It's an option; of course it is an option. In the ideal world, the broadcasters, producers, and rights holders would be successful in establishing among themselves what they feel is fair treatment. If we start with the fact that everybody is reasonable and of good faith, fine. But to do that, we have to look at the whole economic...or at every step of the exploitation.
I'll give you an example. You talked about Vidéotron. We know this thing about Illico and so on and so forth. Let's say my producer produces a show for TVA, and TVA puts it on Illico, video on demand, but decides to charge nothing to the viewers at home for downloading the show. Viewers can watch the show he produced at any time of night or day, any day of the week. They're not charged anything.

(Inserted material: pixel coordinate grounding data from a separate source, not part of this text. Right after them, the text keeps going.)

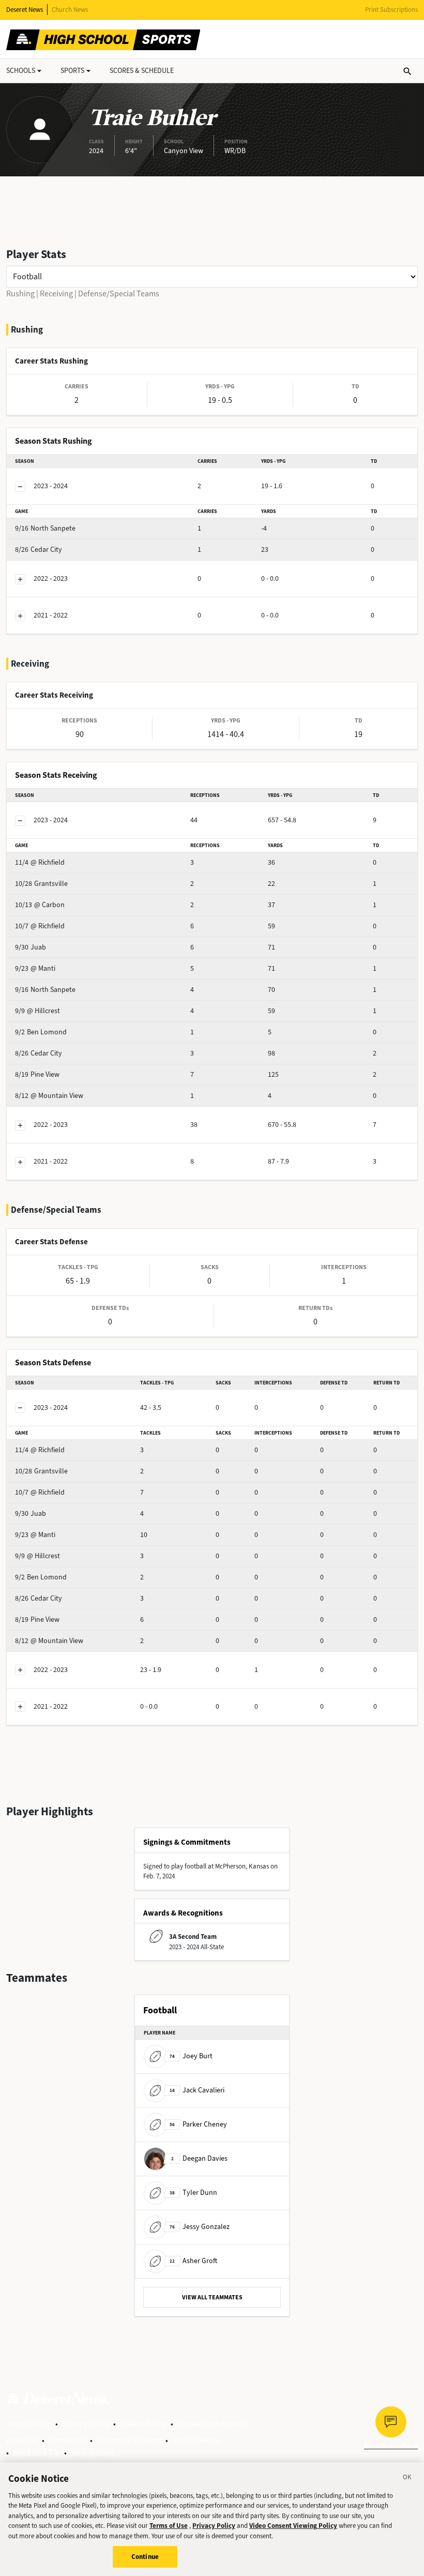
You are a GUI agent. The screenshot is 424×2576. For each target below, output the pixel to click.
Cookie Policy (143, 2423)
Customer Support (129, 2440)
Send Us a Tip (36, 2452)
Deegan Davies (199, 2158)
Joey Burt (191, 2056)
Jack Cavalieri (197, 2090)
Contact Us (67, 2440)
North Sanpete (45, 528)
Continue (145, 2556)
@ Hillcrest (37, 1011)
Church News (70, 9)
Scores (142, 71)
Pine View (37, 1074)
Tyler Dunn (193, 2192)
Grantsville (41, 883)
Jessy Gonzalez (200, 2227)
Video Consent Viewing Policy (293, 2525)
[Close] (407, 2478)
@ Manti (35, 968)
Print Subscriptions (391, 9)
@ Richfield (40, 862)
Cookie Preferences (211, 2423)
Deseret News (24, 9)
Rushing (20, 293)
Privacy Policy (85, 2423)
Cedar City (38, 549)
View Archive (93, 2452)
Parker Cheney (198, 2124)
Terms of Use (28, 2423)
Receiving (56, 293)
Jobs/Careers (195, 2440)
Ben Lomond (41, 1032)
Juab (30, 947)
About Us (22, 2440)
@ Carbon (40, 905)
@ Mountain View (49, 1096)
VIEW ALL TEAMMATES (212, 2297)
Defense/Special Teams (118, 293)
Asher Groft (193, 2261)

So TVA tells my producer that TVA is not getting any revenue from it. But down the road they are. They're selling the technology and the machine. You pay $87 a month to get the machine at home so that you can download at any time of the day or night.

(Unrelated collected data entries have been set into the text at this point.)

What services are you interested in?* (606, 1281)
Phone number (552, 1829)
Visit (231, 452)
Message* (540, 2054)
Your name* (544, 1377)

It's not true, then, that there are no revenues. A corporation is benefiting from that technology somewhere. It's the same thing with the Internet. That's why everybody in the industry is willing to reopen and revisit the whole system. Everybody just wants to make sure that it's not going to be the same thing as in the past 50 years. The major people who made the money in the past 50 years are broadcasters and film distributors. Unfortunately there's never been....

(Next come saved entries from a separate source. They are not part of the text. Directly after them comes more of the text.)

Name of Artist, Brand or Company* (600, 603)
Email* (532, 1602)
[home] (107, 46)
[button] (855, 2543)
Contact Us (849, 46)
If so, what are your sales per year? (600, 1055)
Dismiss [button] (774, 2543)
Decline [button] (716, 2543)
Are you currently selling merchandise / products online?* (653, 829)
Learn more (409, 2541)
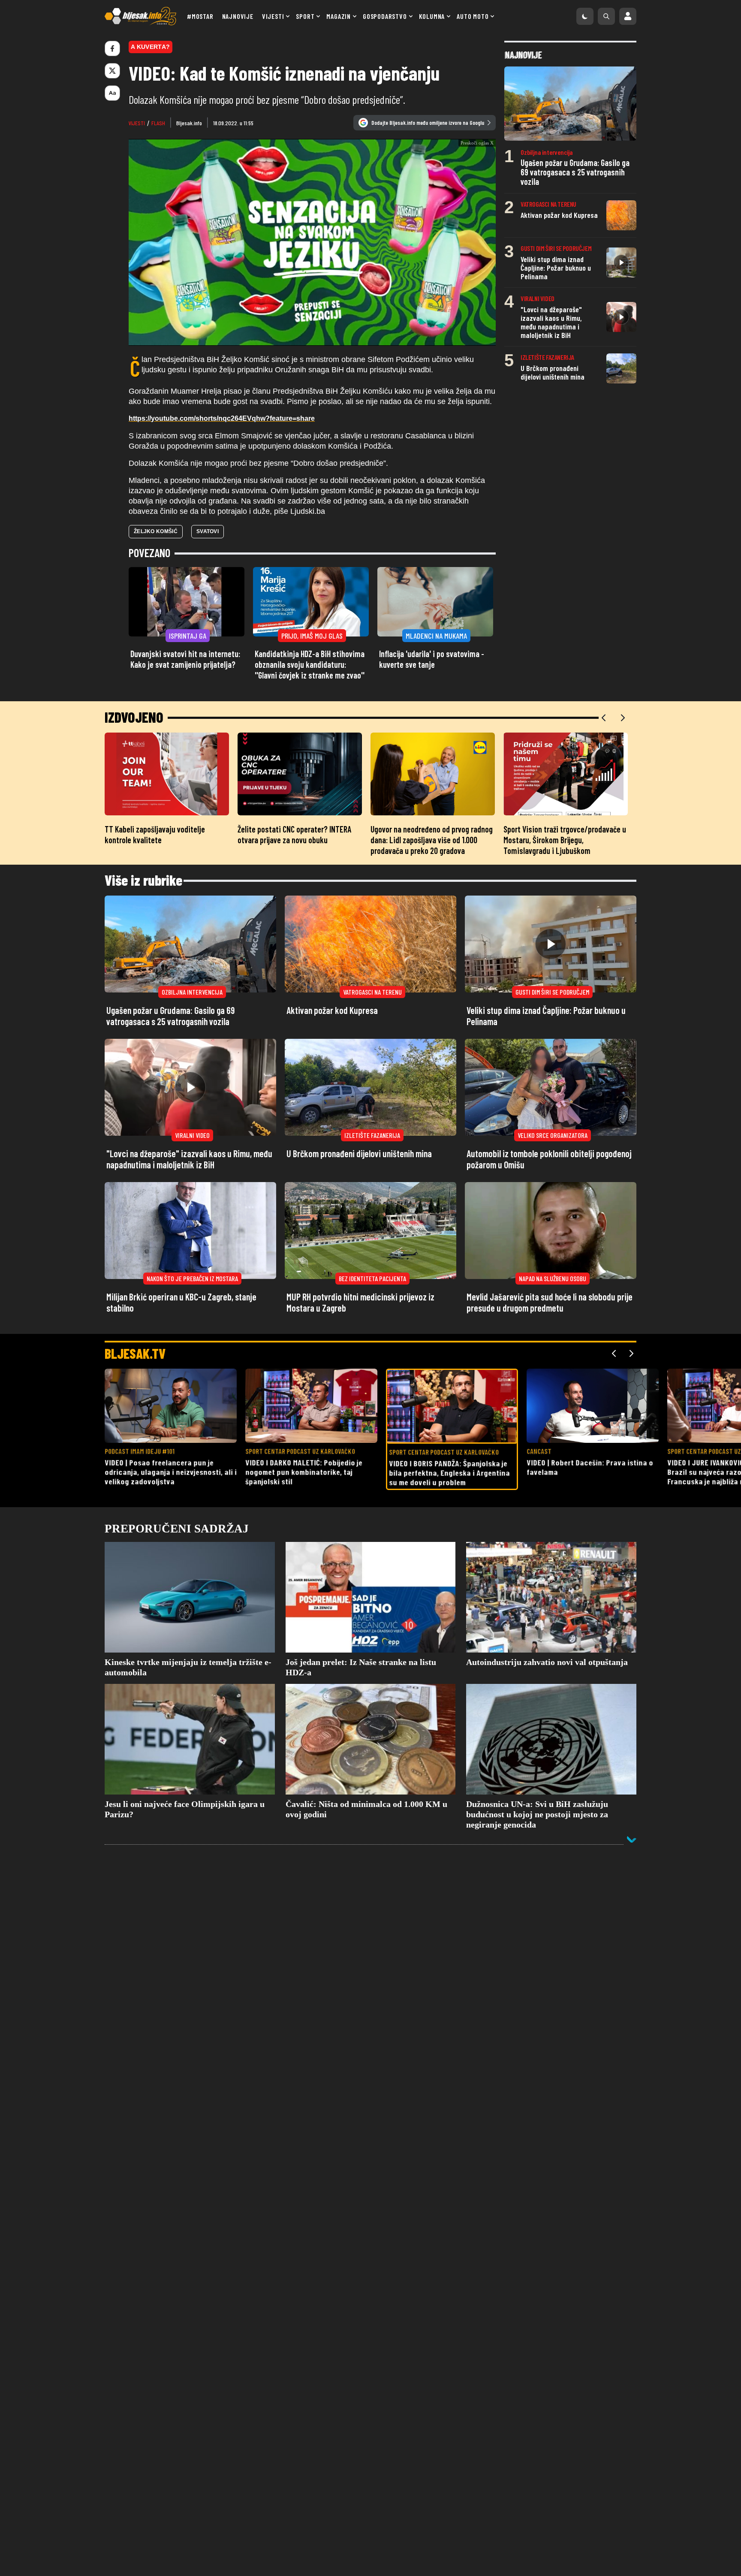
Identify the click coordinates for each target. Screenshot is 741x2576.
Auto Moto (472, 16)
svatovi (207, 586)
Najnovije (237, 16)
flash (158, 123)
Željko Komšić (156, 586)
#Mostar (200, 16)
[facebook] (112, 48)
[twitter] (112, 70)
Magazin (338, 16)
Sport (305, 16)
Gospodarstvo (385, 16)
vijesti (137, 123)
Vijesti (273, 16)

I have been a broadcaster. I have sold advertising to finance my programming. Never have I as a broadcaster called an independent producer and said to them: You know that show you sold me? I was expecting to make 600,000 viewers, but guess what--I made a million. I generated more advertising revenue than I expected, so I'm sending you a cheque; the performance went way above.
I've been in this business for 35 years, and I've never done that. I've never seen it.